Parents sought consultations of many doctors in Nigeria who had only advised him bed rest and mobilization with walker, but could not offer him a permanent solution to overcome this problem.  Since the patient was very  young,  doctors in Nigeria were apprehensive in doing the total hip replacement. Hence, Ayo had to suffer a lot of pain and was really not able to carry out his daily activity. This patient and his parents obviously wanted to get the best treatment possible for his problem and hence  “googled” the internet to choices of doctors and hospitals across India to address his right hip problem. They then decided to come to India for his total hip replacement, at Indraprastha Apollo Hospitals, New Delhi under care of Dr (Prof) Raju Vaishya , who examined him and offered total hip replacement surgery. He was operated upon on 15/07/2014. Total hip replacement was done using uncemented joint components with ceramic bearings and large diameter head.  A special care was taken to prevent sickle cell crises during peri-operative period, by providing adequate hydration and oxygenation to the patient. The intraoperative and postoperative period was uneventful. 

The preoperative pain of hip arthritis had completely gone after the surgery and now he started taking his first pain-free steps after a long time. Ayo was confident that since he has been operated successfully, he would take life head on without any pain and disability in the hip.

This case was unique in many ways, especially as he was a very young boy with hip arthritis due to sickle cell disease. Total hip replacement surgery in such young age is extremely rare and is often not required. But due to his severe hip problem there was no better solution than THR to treat it. He may require revision THR surgery in future, due to wear and tear of the prosthesis. But still he will be able to lead an active and pain free life in his youth and prime time of life.
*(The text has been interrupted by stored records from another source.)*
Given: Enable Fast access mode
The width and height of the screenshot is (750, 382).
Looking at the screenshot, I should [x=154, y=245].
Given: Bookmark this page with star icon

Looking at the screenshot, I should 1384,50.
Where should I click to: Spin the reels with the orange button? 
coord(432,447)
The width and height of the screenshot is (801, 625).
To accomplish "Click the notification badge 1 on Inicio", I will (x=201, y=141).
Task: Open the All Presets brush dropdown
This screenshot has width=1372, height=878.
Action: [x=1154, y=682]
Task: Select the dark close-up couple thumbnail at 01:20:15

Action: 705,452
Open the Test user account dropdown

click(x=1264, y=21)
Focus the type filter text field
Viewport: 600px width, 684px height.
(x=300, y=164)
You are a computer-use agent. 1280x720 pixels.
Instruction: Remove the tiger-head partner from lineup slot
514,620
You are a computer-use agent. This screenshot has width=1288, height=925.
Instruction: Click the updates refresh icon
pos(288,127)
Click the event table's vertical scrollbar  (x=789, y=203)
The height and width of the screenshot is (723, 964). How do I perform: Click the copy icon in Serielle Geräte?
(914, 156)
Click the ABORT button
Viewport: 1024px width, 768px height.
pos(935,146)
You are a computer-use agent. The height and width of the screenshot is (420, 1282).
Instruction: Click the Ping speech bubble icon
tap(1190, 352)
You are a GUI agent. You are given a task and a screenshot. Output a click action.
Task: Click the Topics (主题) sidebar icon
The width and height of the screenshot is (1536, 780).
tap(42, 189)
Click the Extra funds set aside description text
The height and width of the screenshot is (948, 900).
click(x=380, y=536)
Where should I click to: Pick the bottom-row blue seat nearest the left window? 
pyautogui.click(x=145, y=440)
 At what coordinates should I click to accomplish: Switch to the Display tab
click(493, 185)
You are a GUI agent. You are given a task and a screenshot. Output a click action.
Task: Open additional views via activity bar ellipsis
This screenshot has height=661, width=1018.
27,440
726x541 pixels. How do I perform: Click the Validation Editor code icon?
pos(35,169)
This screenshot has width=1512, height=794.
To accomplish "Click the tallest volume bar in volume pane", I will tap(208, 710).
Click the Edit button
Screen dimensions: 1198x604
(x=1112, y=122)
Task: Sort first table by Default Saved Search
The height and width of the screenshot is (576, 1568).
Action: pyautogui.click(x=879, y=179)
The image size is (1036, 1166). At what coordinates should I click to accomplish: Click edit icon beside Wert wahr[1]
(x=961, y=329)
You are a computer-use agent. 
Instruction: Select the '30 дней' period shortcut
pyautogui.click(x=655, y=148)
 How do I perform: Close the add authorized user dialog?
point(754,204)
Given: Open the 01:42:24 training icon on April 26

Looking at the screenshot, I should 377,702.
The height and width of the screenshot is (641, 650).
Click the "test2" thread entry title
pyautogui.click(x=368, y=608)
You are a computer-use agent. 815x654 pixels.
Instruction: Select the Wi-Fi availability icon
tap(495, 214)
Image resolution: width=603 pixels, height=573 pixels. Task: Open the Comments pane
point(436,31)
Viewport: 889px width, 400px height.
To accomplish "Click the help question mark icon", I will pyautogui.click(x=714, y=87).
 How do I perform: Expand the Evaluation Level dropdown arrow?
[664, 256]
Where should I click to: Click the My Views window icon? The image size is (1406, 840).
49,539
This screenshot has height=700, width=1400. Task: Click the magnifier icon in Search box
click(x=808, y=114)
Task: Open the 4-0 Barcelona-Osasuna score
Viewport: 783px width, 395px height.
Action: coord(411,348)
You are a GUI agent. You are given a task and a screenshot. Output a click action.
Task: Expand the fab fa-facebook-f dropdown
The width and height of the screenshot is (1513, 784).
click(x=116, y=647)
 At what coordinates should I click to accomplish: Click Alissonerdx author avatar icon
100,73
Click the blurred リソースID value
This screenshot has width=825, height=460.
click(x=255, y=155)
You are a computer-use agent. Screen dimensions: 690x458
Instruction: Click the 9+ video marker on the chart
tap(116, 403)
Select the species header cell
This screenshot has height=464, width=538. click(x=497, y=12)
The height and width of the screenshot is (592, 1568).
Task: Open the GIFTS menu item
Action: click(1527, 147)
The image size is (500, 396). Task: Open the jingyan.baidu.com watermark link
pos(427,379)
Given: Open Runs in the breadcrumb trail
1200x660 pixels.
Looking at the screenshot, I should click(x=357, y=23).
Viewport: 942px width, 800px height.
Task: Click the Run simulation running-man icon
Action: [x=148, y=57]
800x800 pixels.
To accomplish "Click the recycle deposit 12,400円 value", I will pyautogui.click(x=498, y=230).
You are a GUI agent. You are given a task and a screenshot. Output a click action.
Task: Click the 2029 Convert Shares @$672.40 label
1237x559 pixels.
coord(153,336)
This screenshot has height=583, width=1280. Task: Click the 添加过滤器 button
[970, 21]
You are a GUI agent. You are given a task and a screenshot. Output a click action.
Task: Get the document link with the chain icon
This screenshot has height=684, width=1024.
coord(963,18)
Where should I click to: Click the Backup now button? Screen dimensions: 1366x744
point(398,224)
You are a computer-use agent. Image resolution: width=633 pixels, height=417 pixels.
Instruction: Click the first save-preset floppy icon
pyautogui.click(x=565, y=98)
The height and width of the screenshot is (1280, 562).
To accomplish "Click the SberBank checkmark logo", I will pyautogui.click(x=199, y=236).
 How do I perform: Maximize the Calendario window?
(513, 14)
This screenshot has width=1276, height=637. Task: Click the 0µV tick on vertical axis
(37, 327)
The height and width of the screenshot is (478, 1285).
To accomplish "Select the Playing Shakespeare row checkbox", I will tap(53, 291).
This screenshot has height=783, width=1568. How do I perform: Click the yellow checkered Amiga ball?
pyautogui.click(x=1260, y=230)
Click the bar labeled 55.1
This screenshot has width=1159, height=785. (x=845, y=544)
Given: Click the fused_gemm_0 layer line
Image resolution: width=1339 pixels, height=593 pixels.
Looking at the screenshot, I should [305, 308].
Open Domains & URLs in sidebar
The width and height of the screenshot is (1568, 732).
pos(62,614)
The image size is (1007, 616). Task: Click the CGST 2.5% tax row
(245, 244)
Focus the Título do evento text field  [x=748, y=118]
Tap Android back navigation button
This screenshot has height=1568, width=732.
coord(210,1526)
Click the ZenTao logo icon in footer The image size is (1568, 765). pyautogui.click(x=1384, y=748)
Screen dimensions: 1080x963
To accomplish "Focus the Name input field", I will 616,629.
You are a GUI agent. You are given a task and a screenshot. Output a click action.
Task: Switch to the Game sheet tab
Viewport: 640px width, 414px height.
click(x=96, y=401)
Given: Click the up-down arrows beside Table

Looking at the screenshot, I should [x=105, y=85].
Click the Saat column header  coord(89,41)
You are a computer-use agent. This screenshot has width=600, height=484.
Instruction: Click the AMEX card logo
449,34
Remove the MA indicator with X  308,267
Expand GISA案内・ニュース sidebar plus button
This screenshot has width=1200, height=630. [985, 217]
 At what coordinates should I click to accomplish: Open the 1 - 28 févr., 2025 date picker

Sickle cell disease or sickle cell anemia is a hereditary blood disorder, where the red blood cells assume an abnormal, rigid, sickle shape. This sickling decreases the cells’ flexibility and results in a risk of various life-threatening complications. The sickling occurs because of mutation in the haemoglobin gene. This disease occurs more commonly among people living in tropical and sub-tropical sub-Saharan regions. The disease may lead to various acute and chronic complications, several of which have a high mortality rate. Sickle cell disease results in anemia and crises that could be of many types including the vaso-occlusive crisis, aplastic crisis, sequestration crisis, haemolytic crisis and others. Most episodes of sickle cell crises last between five and seven days. Infection, dehydration, and acidosis (all of which favor sickling) can act as triggers.

The 2 main orthopaedic problems these patients can have include, a) Avascular necrosis (aseptic bone necrosis) of the hip and other major joints, which may occur as a result of ischaemia and b) Osteomyelitis (bacterial bone infection); the most common cause of osteomyelitis in sickle cell disease is Salmonella, followed by Staphylococcus aureus and Gram-negative enteric bacilli.